Element and text position data:

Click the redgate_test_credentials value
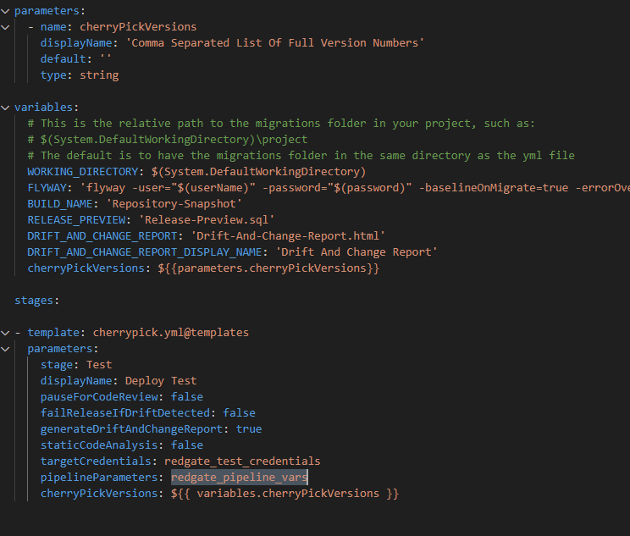Image resolution: width=630 pixels, height=536 pixels. point(242,461)
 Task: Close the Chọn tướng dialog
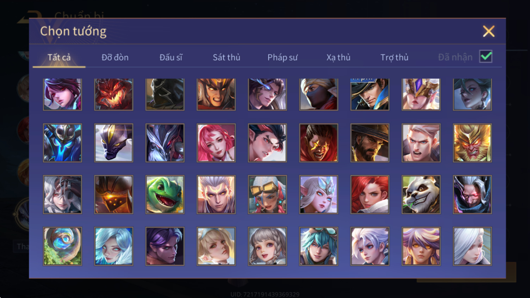click(x=489, y=31)
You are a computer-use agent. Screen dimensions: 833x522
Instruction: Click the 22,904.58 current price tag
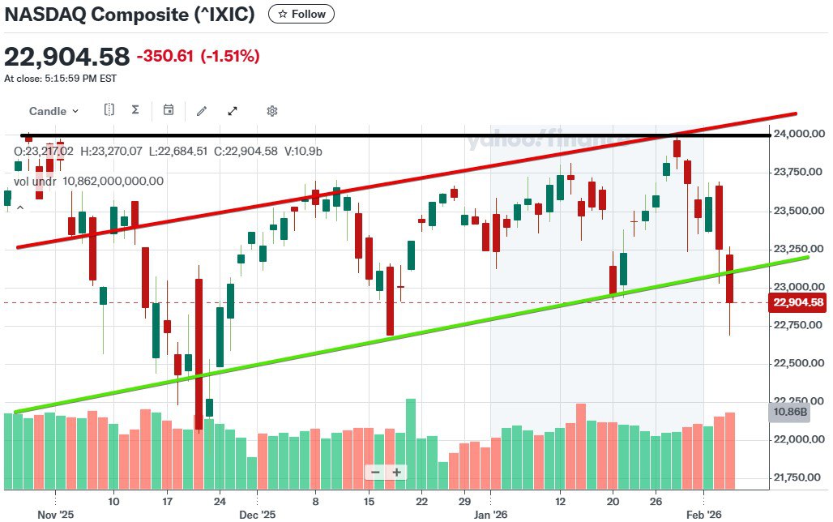798,302
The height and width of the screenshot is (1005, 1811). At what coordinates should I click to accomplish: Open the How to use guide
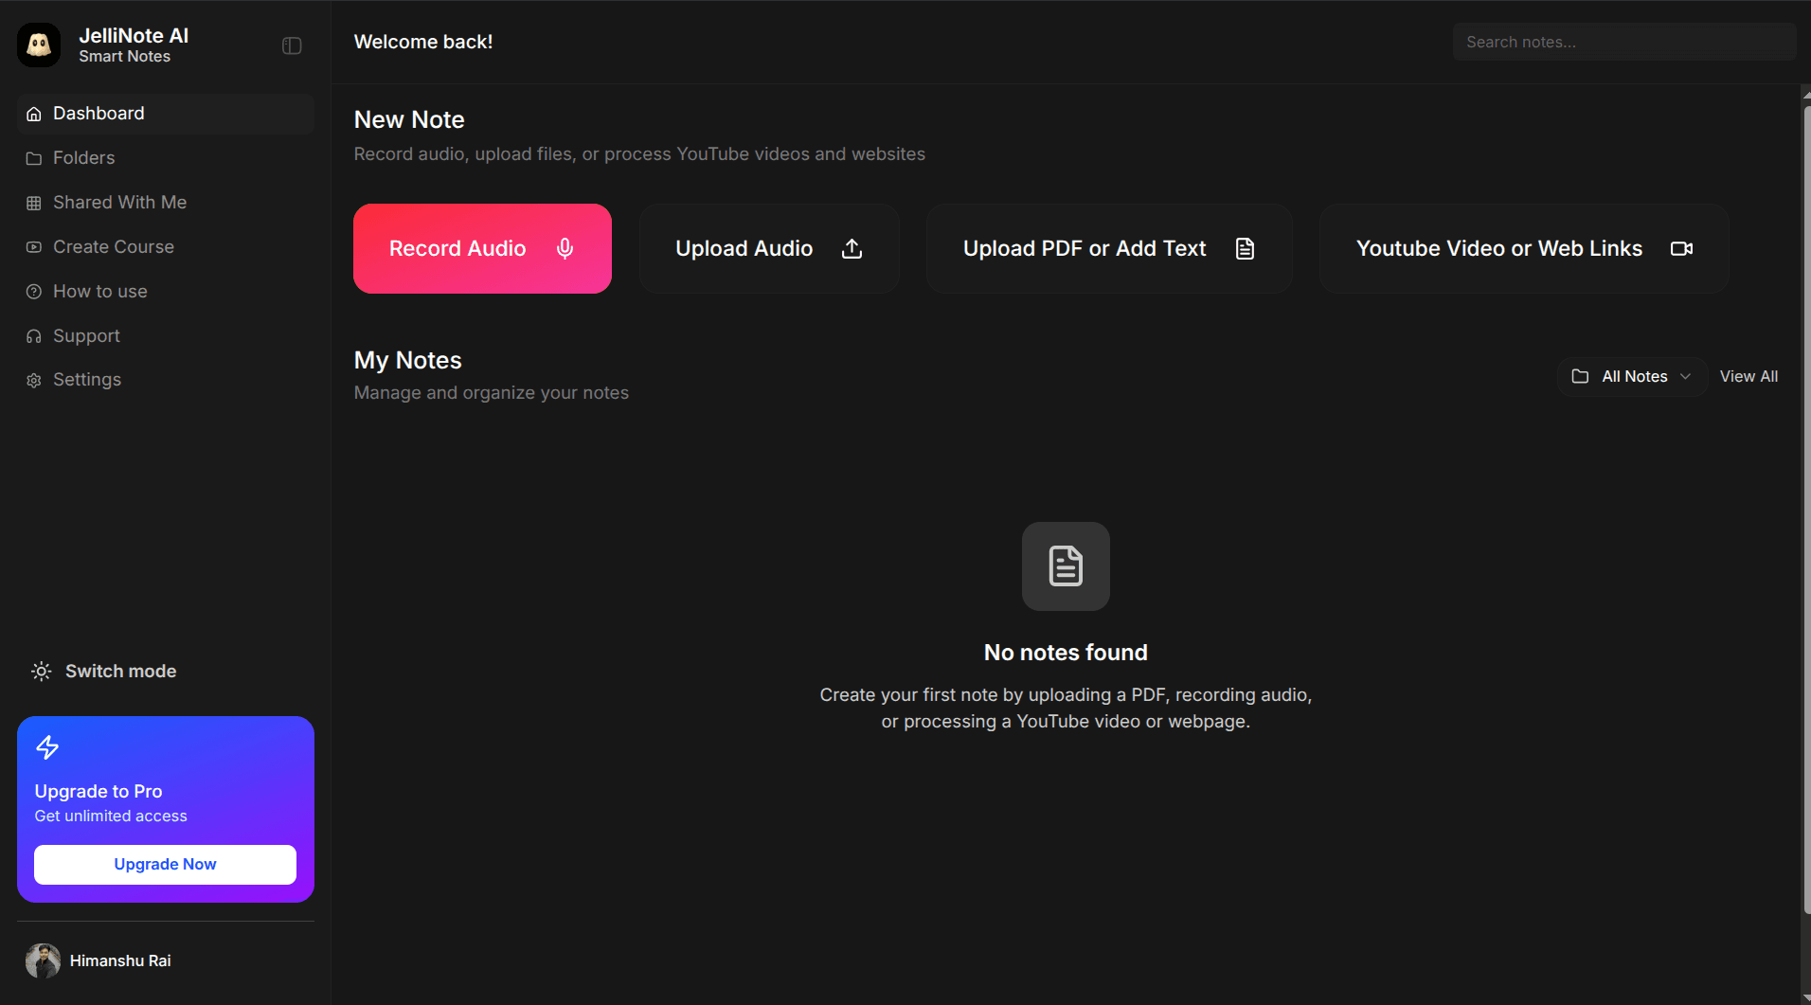(x=99, y=292)

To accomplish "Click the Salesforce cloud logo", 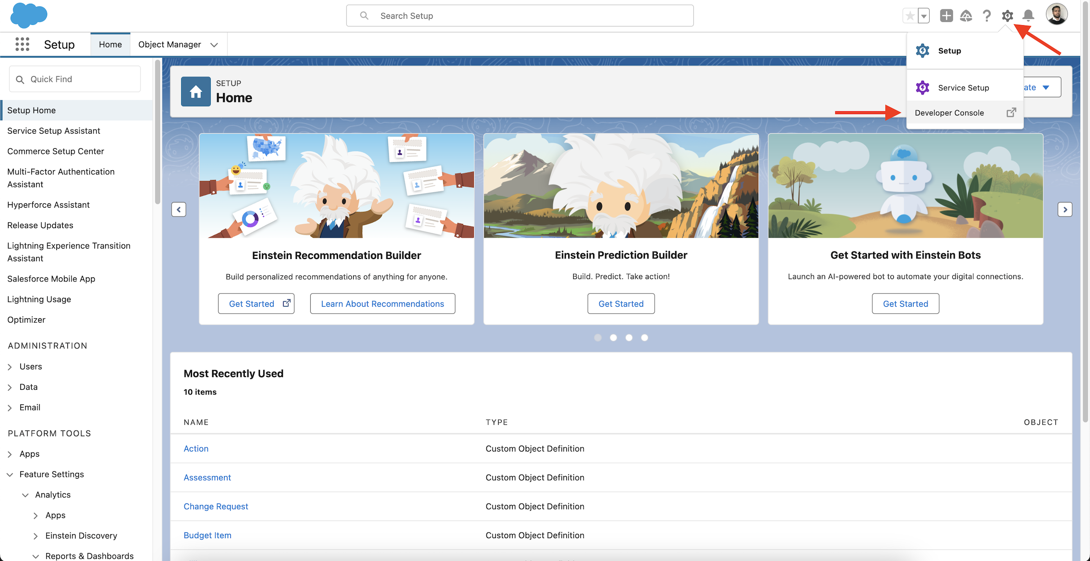I will tap(28, 15).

Your objective: Write the material from its start through the line containing "click(x=489, y=31)" as a JSON list of strings, with one string per line and no blank lines. Leave the pictures out.

The reply:
[
  "Click the redgate_test_credentials value",
  "Image resolution: width=630 pixels, height=536 pixels. point(242,461)",
  " Task: Close the Chọn tướng dialog",
  "click(x=489, y=31)"
]